The lack of second-line treatment for the aged remains a major bottleneck to improve prognosis in myelodysplastic syndromes (MDS), presenting an urgent need in finding novel molecular mechanisms that govern MDS progression. The bone marrow microenvironment has been suggested as a critical player in MDS. Recent advances in imaging technologies further revealed that healthy and leukemic cells exhibit unique spatial landscapes in the bone marrow because the fate commitment of these cells relies on crosstalk with just a subset of endothelium, peri-vascular stroma, endosteal or immune cells, termed the “niche”. Using intravital imaging, we aim to identify potential therapeutic candidates by determining critical components in the niche that participate in disease propagation, especially in leukemic evolution. 

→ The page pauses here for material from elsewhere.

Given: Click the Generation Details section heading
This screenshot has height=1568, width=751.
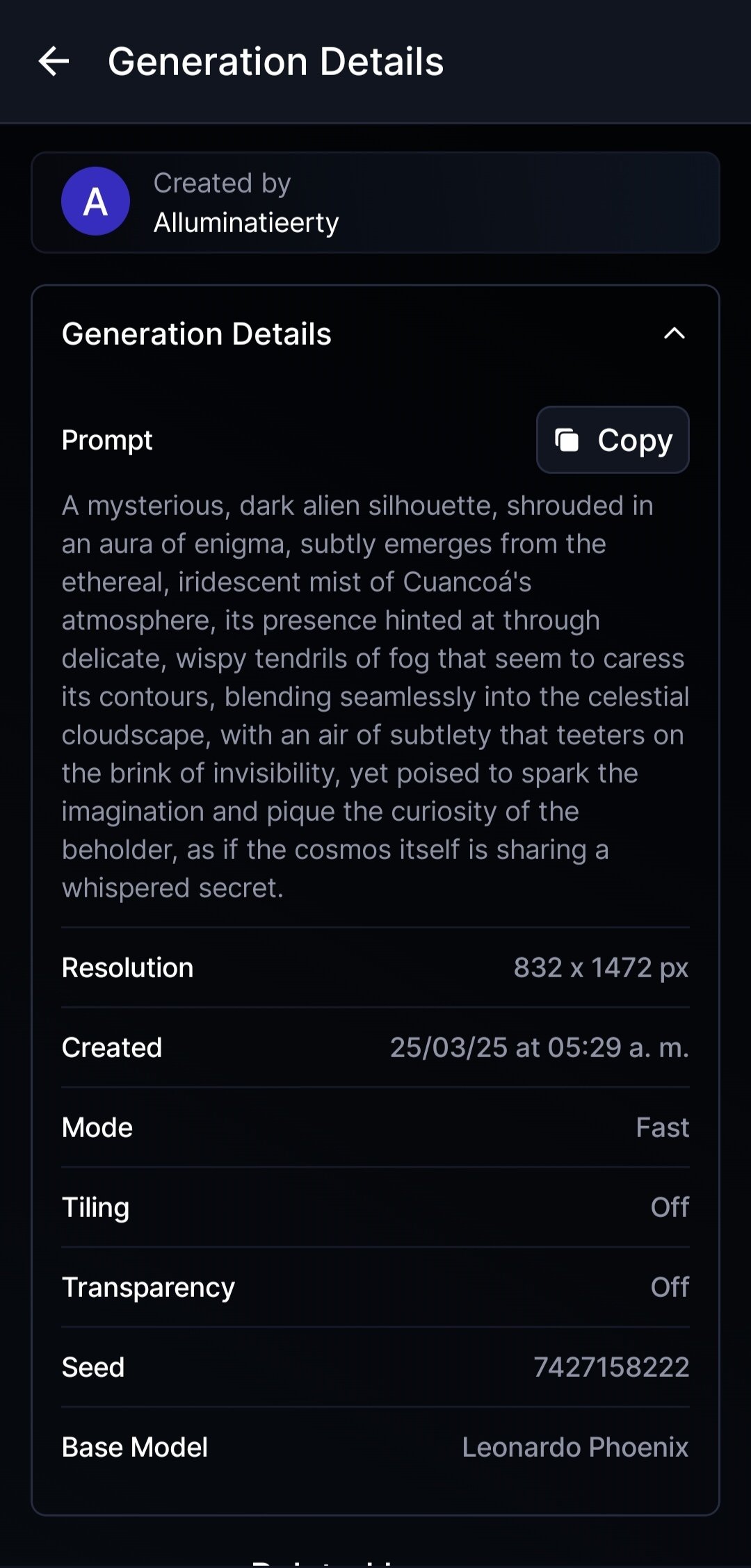Looking at the screenshot, I should (197, 334).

The interplay of bone remodeling and the bone marrow microenvironment for normal hematopoiesis and malignancies

Hematopoietic stem cells (HSCs) can reconstitute the blood and immune systems through tightly regulated fate decisions that balance self-renewal and multi-lineage differentiation. The stem cell niche is the bone marrow microenvironment surrounding HSCs and provide functional cues to the cells. On top of the well-recognized niche factors such as bone cells, vascular endothelium, bone marrow stroma, and their secreting factors, recent work suggested that expansion of HSCs and leukemic cells are restricted to bone marrow cavities harboring bone resorptive activities. The observation suggested that BM cavities are not the same, where distinct stages of bone remodeling may impose a heterogeneity in the known stem cell niche, but the underlying mechanisms remain largely unaddressed. As the bone is undergoing constant remodeling, and such process can be altered significantly in aging and cancer, understanding how it works in concert with the bone marrow microenvironment will provide additional handles to manipulate the fate of HSCs in emergency hematopoiesis and in age-associated blood disorders.